Paradójicamente, la tendencia de los transportistas privados es a incrementarse. Sus problemas son diferentes a los del sector estatal. A pesar de que los privados sólo le permiten contar con autos y camiones, han logrado organizarse por sí solos, sufragando los gastos y funcionando aceptablemente, y si no lo hacen mejor es porque carecen de medios legales para asociarse de manera independiente, pues no tienen derecho a constituir sindicatos libres.
En el poblado de Alamar, existe una flotilla de camiones particulares que recorren la ruta del P-3 estatal. Una ruta, que por la poca cantidad de ómnibus con que cuenta casi está en extinción. El precio del pasaje, establecido por los dueños de camiones, es de 5 pesos, un importe muy caro   comparado con el pobre nivel adquisitivo de la población, pero no tan alto, si se compara con los precios oficiales a que se venden los combustibles y lubricantes.
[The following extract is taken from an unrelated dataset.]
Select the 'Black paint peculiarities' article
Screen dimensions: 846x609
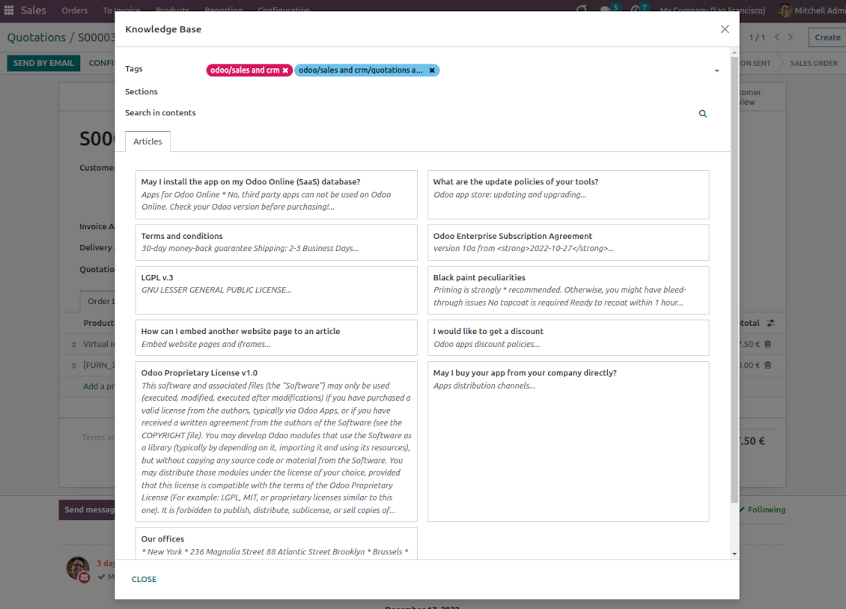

Y las piezas de repuestos, sólo se consigue adquirirlas en el mercado negro, porque el Estado no las vende.
En tanto, las terminales estatales que fueron rejuvenecidas con nuevos ómnibus; sus trabajadores esperan que sea ahora cuando comience a aplicarse el arrendamiento de los ómnibus, y no para cuando los ómnibus ya estén deteriorados. El arrendamiento es una opción que pudiera influir en que los ómnibus se vayan vaciando, porque llenar los refrigeradores es otra historia bien diferente.